WORK TO BE COMPLETED: Return every record verbatim, omitting all pictures.

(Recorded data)
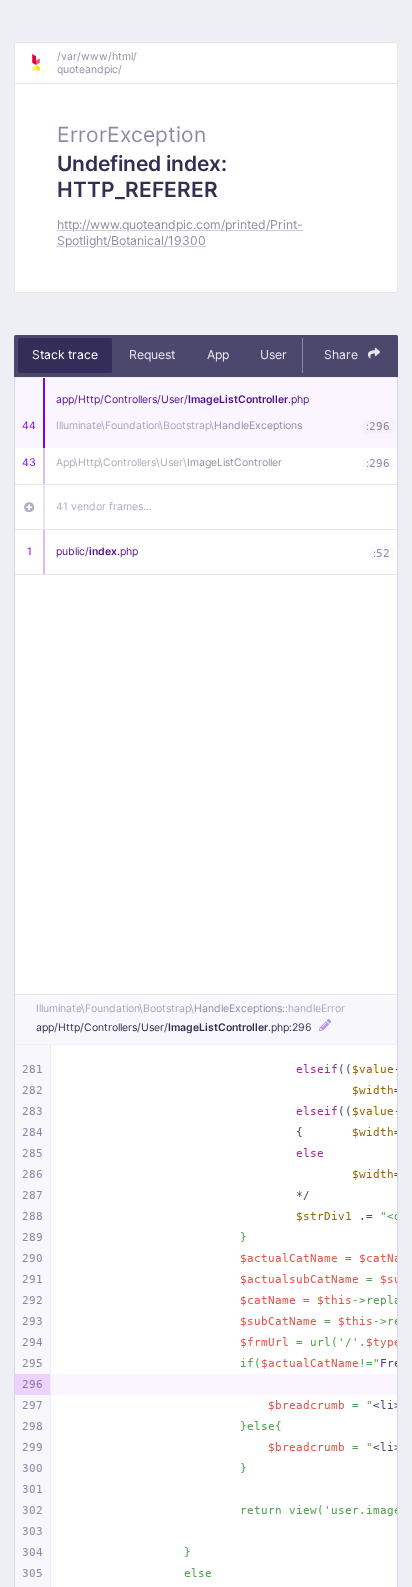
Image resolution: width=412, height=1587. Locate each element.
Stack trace (65, 354)
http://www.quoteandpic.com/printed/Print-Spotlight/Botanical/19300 (180, 232)
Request (152, 354)
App (218, 354)
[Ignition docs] (43, 63)
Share (342, 354)
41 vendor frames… (104, 506)
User (273, 354)
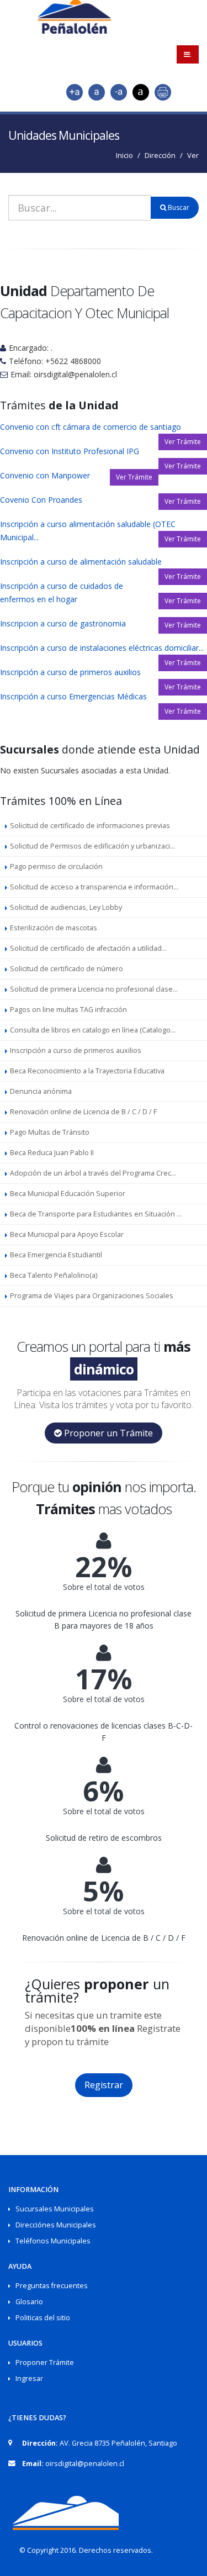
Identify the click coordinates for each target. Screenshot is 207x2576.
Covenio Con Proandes (41, 499)
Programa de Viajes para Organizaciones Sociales (91, 1295)
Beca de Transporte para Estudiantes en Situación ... (96, 1214)
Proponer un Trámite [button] (107, 1433)
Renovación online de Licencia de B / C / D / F (83, 1111)
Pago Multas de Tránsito (49, 1132)
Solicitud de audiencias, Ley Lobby (66, 907)
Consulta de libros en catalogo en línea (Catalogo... (93, 1030)
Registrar (103, 2085)
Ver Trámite (182, 441)
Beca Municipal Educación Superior (67, 1193)
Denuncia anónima (41, 1091)
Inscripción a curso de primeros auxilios (70, 672)
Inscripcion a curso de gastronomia (63, 623)
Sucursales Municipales (54, 2209)
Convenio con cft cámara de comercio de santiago (90, 427)
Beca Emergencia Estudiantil (56, 1255)
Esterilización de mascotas (53, 928)
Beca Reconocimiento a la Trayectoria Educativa (87, 1071)
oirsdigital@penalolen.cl (84, 2463)
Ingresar (29, 2378)
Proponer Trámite (44, 2362)
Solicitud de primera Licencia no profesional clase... (94, 989)
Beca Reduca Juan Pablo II (52, 1152)
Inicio (124, 155)
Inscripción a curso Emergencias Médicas (73, 696)
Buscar (177, 207)
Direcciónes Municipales (55, 2225)
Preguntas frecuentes (51, 2285)
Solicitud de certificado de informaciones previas (90, 825)
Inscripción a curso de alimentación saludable (81, 561)
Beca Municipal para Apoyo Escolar (67, 1234)
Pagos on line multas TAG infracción (68, 1009)
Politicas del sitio (42, 2317)
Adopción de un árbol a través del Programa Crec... (93, 1173)
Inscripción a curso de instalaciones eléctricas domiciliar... (102, 647)
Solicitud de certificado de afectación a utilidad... (88, 948)
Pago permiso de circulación (56, 866)
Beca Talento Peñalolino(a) (53, 1275)
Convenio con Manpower (45, 475)
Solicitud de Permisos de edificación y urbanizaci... (92, 846)
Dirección (160, 155)
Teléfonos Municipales (53, 2241)
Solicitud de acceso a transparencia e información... (94, 887)
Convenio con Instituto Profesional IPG (69, 451)
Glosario (29, 2301)
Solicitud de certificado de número (66, 968)
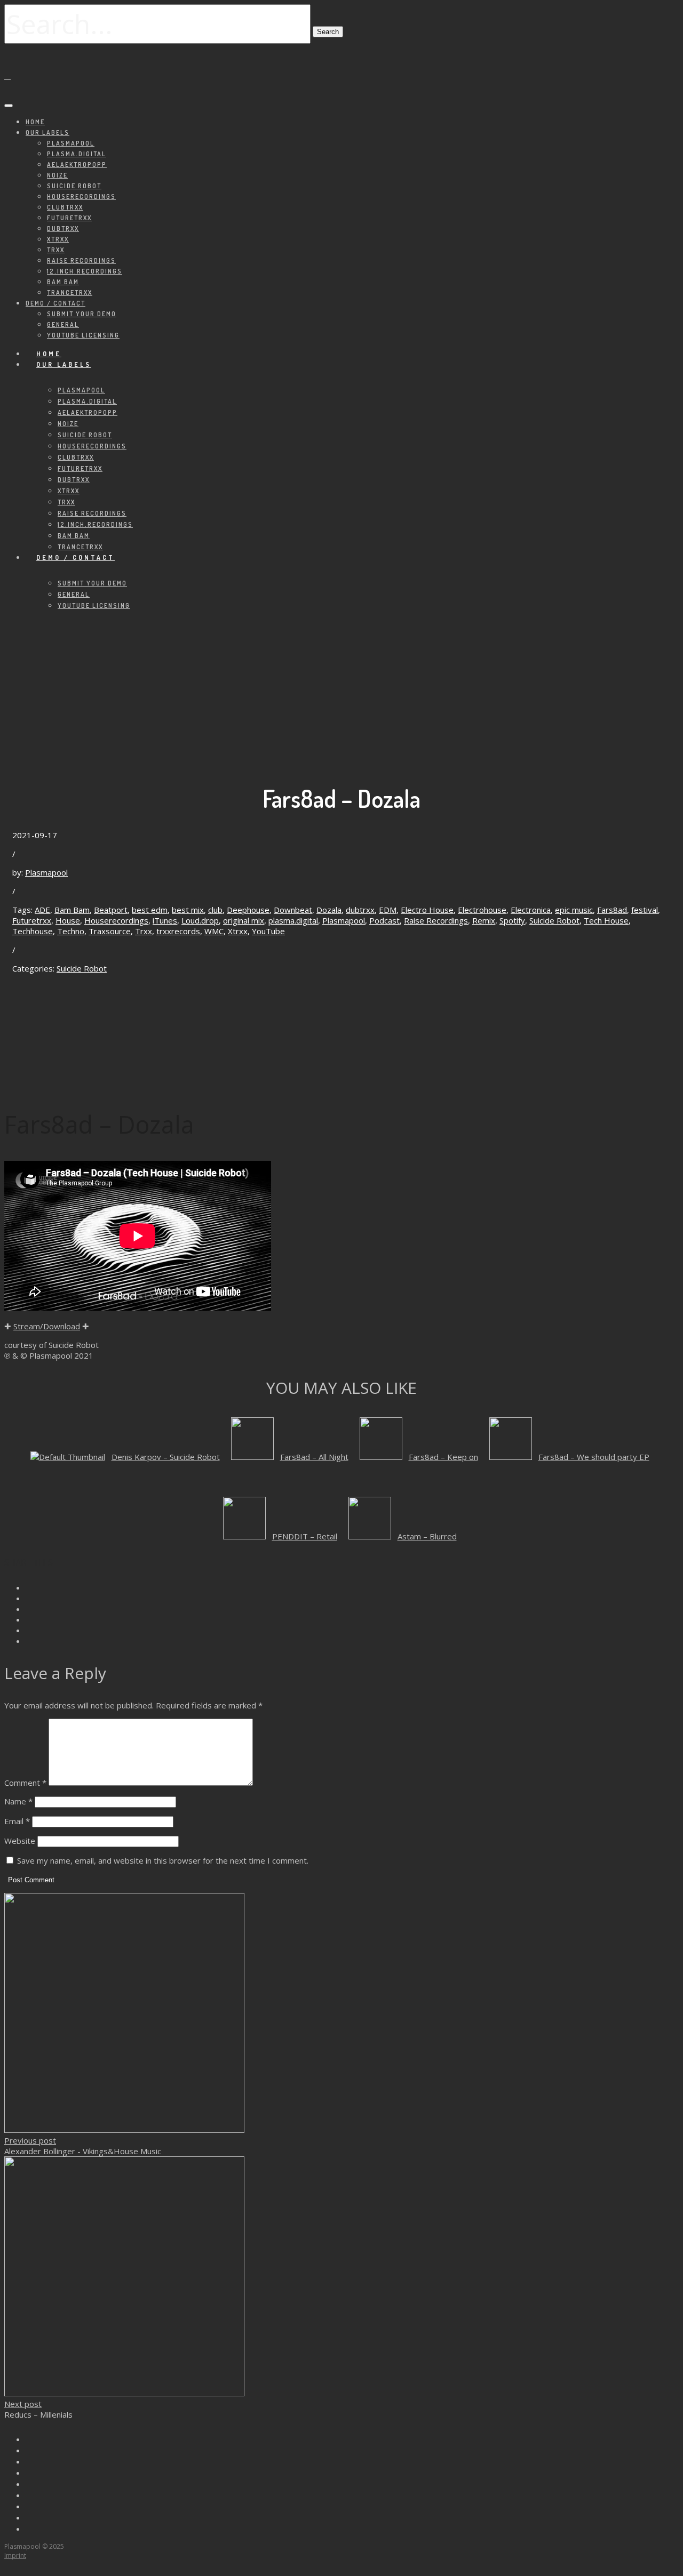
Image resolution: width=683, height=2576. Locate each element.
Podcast (384, 920)
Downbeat (293, 909)
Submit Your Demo (81, 314)
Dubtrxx (63, 228)
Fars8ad (612, 909)
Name (18, 1801)
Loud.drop (200, 920)
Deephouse (248, 909)
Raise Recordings (81, 260)
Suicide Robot (74, 186)
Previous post (30, 2140)
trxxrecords (178, 931)
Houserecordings (81, 196)
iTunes (165, 920)
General (63, 324)
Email (17, 1821)
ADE (42, 909)
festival (644, 909)
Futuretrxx (69, 218)
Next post (23, 2403)
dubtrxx (360, 909)
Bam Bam (63, 282)
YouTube (268, 931)
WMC (214, 931)
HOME (35, 122)
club (215, 909)
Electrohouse (482, 909)
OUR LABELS (47, 133)
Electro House (427, 909)
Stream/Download (46, 1326)
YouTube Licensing (83, 335)
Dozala (329, 909)
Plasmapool (70, 143)
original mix (243, 920)
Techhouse (32, 931)
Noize (57, 175)
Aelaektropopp (77, 164)
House (67, 920)
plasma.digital (76, 154)
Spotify (512, 920)
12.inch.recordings (84, 271)
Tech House (606, 920)
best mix (188, 909)
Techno (70, 931)
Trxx (56, 250)
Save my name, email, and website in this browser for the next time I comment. (162, 1860)
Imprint (15, 2555)
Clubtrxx (65, 207)
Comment (25, 1782)
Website (19, 1840)
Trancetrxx (69, 292)
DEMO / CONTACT (55, 303)
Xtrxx (58, 239)
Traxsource (110, 931)
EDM (387, 909)
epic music (574, 909)
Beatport (111, 909)
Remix (483, 920)
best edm (150, 909)
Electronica (531, 909)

EXERCISE OUTPUT:
Image resolution: width=412, height=1587. Locate each element.
Stack trace (65, 354)
http://www.quoteandpic.com/printed/Print-Spotlight/Botanical/19300 (180, 232)
Request (152, 354)
App (218, 354)
[Ignition docs] (43, 63)
Share (342, 354)
41 vendor frames… (104, 506)
User (273, 354)
Identify the click coordinates for each target. Screenshot is 207x2576.
Covenio Con Proandes (41, 499)
Programa de Viajes para Organizaciones Sociales (91, 1295)
Beca de Transporte para Estudiantes en Situación ... (96, 1214)
Proponer un Trámite [button] (107, 1433)
Renovación online de Licencia de B / C / D / F (83, 1111)
Pago Multas de Tránsito (49, 1132)
Solicitud de audiencias, Ley Lobby (66, 907)
Consulta de libros en catalogo en línea (Catalogo... (93, 1030)
Registrar (103, 2085)
Ver Trámite (182, 441)
Beca Municipal Educación Superior (67, 1193)
Denuncia anónima (41, 1091)
Inscripción a curso de primeros auxilios (70, 672)
Inscripcion a curso de gastronomia (63, 623)
Sucursales Municipales (54, 2209)
Convenio con cft cámara de comercio de santiago (90, 427)
Beca Emergencia Estudiantil (56, 1255)
Esterilización de mascotas (53, 928)
Beca Reconocimiento a la Trayectoria Educativa (87, 1071)
oirsdigital@penalolen.cl (84, 2463)
Ingresar (29, 2378)
Proponer Trámite (44, 2362)
Solicitud de primera Licencia no profesional clase... (94, 989)
Beca Reduca Juan Pablo II (52, 1152)
Inicio (124, 155)
Inscripción a curso Emergencias Médicas (73, 696)
Buscar (177, 207)
Direcciónes Municipales (55, 2225)
Preguntas frecuentes (51, 2285)
Solicitud de certificado de informaciones previas (90, 825)
Inscripción a curso de alimentación saludable (81, 561)
Beca Municipal para Apoyo Escolar (67, 1234)
Pagos on line multas TAG infracción (68, 1009)
Politicas del sitio (42, 2317)
Adopción de un árbol a través del Programa Crec... (93, 1173)
Inscripción a curso de instalaciones eléctricas domiciliar... (102, 647)
Solicitud de certificado de afectación a utilidad... (88, 948)
Pago permiso de circulación (56, 866)
Beca Talento Peñalolino(a) (53, 1275)
Convenio con Manpower (45, 475)
Solicitud de Permisos de edificación y urbanizaci... (92, 846)
Dirección (160, 155)
Teléfonos Municipales (53, 2241)
Solicitud de acceso a transparencia e información... (94, 887)
Convenio con Instituto Profesional IPG (69, 451)
Glosario (29, 2301)
Solicitud de certificado de número (66, 968)
Image resolution: width=683, height=2576. Locate each element.
Podcast (384, 920)
Downbeat (293, 909)
Submit Your Demo (81, 314)
Dubtrxx (63, 228)
Fars8ad (612, 909)
Name (18, 1801)
Loud.drop (200, 920)
Deephouse (248, 909)
Raise Recordings (81, 260)
Suicide Robot (74, 186)
Previous post (30, 2140)
trxxrecords (178, 931)
Houserecordings (81, 196)
iTunes (165, 920)
General (63, 324)
Email (17, 1821)
ADE (42, 909)
festival (644, 909)
Futuretrxx (69, 218)
Next post (23, 2403)
dubtrxx (360, 909)
Bam Bam (63, 282)
YouTube (268, 931)
WMC (214, 931)
HOME (35, 122)
club (215, 909)
Electrohouse (482, 909)
OUR LABELS (47, 133)
Electro House (427, 909)
Stream/Download (46, 1326)
YouTube Licensing (83, 335)
Dozala (329, 909)
Plasmapool (70, 143)
original mix (243, 920)
Techhouse (32, 931)
Noize (57, 175)
Aelaektropopp (77, 164)
House (67, 920)
plasma.digital (76, 154)
Spotify (512, 920)
12.inch.recordings (84, 271)
Tech House (606, 920)
best mix (188, 909)
Techno (70, 931)
Trxx (56, 250)
Save my name, email, and website in this browser for the next time I comment. (162, 1860)
Imprint (15, 2555)
Clubtrxx (65, 207)
Comment (25, 1782)
Website (19, 1840)
Trancetrxx (69, 292)
DEMO / CONTACT (55, 303)
Xtrxx (58, 239)
Traxsource (110, 931)
EDM (387, 909)
epic music (574, 909)
Beatport (111, 909)
Remix (483, 920)
best edm (150, 909)
Electronica (531, 909)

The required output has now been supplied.